Take for example, this kind of question I am supposed to work through as an example:
A ball is thrown vertically upward with a speed of 7.2 m/s. On the way down the ball hits a flag pole that’s 1.2 meter above from where it was thrown.
It’s a goalless problem, so I’ll have to decide something to solve for. Let’s go with, “How long will the ball take to get to its highest point?” … Here we go. Well, we know that the ball loses 9.8 m/s every second, but it only needs to lose 7.2 m/s. That must mean that the time to reach its highest point is less than 1 second. How much less? Well, it’s certainly greater than half of a second, because half a second would be time to lose 4.9 m/s. So, a number that is too high is 1 second, and a number that is too low is 0.5 s. I would guess it’s probably pretty close to 3/4 of second, because 7.2 seems pretty close to in between 4.9 and 9.8.

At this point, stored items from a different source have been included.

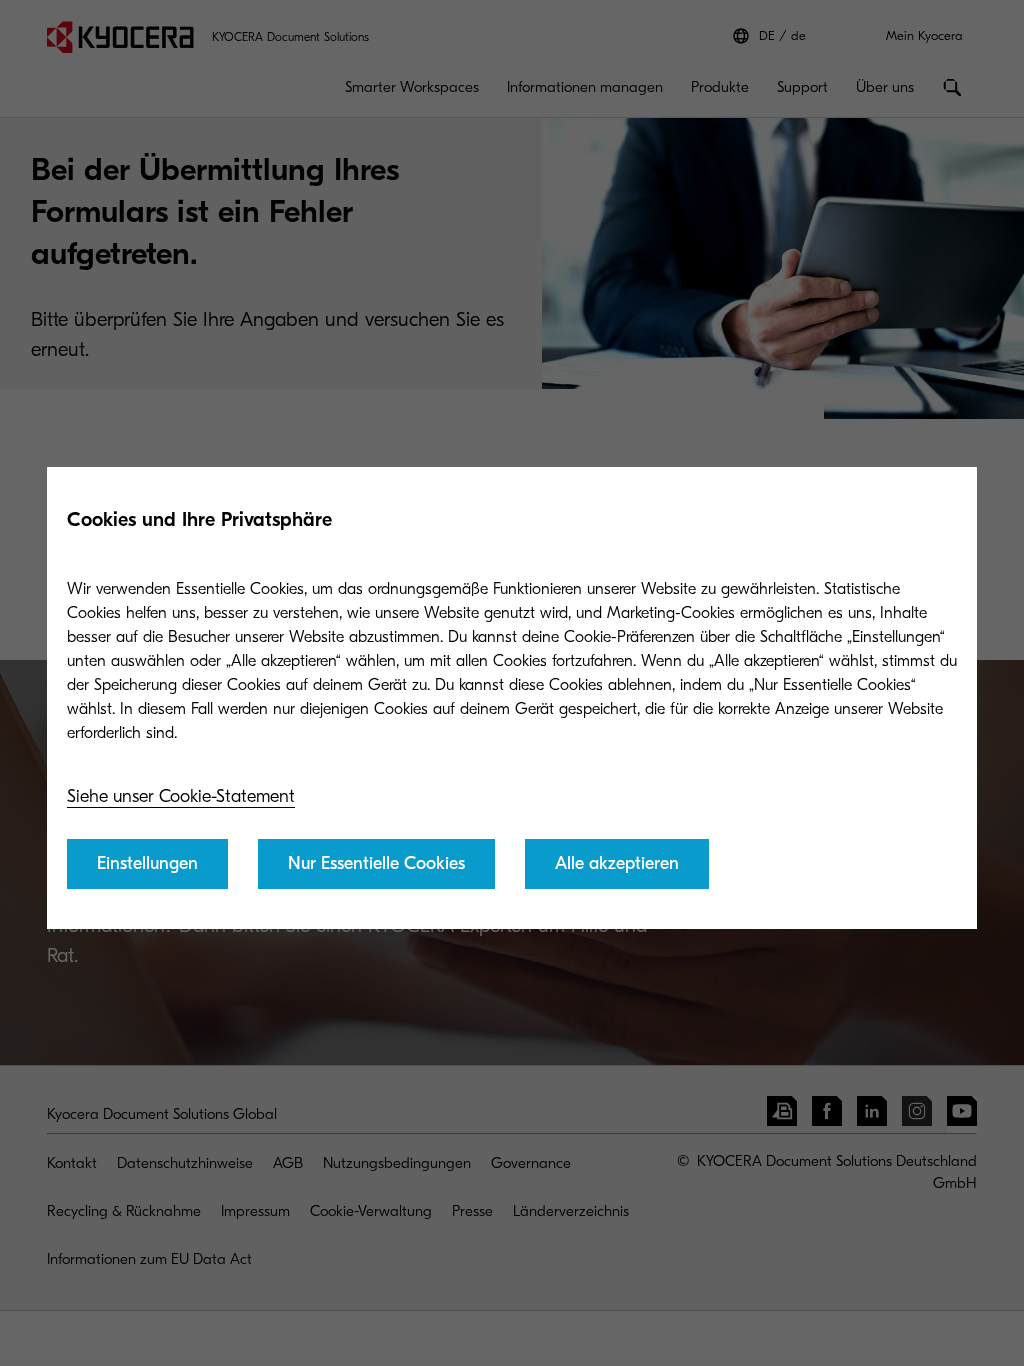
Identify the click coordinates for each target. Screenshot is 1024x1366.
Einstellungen (147, 863)
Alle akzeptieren (617, 863)
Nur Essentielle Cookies (376, 863)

What’s the actual answer? About .73 seconds.
OK. Now on to another question. “How high will it go?” Well, the average velocity of the ball during the trip will be right in the middle of its starting velocity (7.2 m/s) and its ending velocity (0 m/s). That makes its average velocity 3.6 m/s–I can divide by two in my head. Given that I’ve concluded in the first part a travel time of 3/4 of a second, this must mean it must have traveled less than 3.6 m, because it would have taken an entire second to travel 3.6 m, and it didn’t have that much time. My reasoning is that it should go 3/4 of the way to 3.6m in 3/4 of a second. This is actually pretty easy to reason about, because 36 = 9 * 4. So, I’d say it would have gone about 2.7 meters during that time.
OK, so what’s the actual answer? 2.6 meters
OK, so how much time to hit the flag? Well, it took 3/4 of a second to go up. It would have taken another 3/4 of a second to go down, but it didn’t quite go all the way down because it hit the flag. So, How far did it get? Well, it got a little over half way down (2.7-1.2 = 1.5). Let’s just call it half for good measure. Now it might be tempting to think it took half the time to go half way down as the whole way down. That would be true if it was moving at constant velocity. But it’s moving slower earlier and faster later, because it takes time to speed up. Given that, we know that it must take MORE than half the time to cover half the distance, because that’s the slow part of the motion. By that alone we can say that it must have taken more than 3/4 + 3/8 = 9/8 of a second. So we have a lower bound of 1.1 s and an upper bound of 1.5 seconds. Let’s just guess that’s it took 0.5 second, because that’s more than half of .75 seconds.
That would mean the whole trip should be about 1.25 s = 0.75s on the way + 0.5s on the way down seconds.
The real answer? 1.2 seconds.
OK. So, some of this is a bit much. But, I didn’t have to use equations.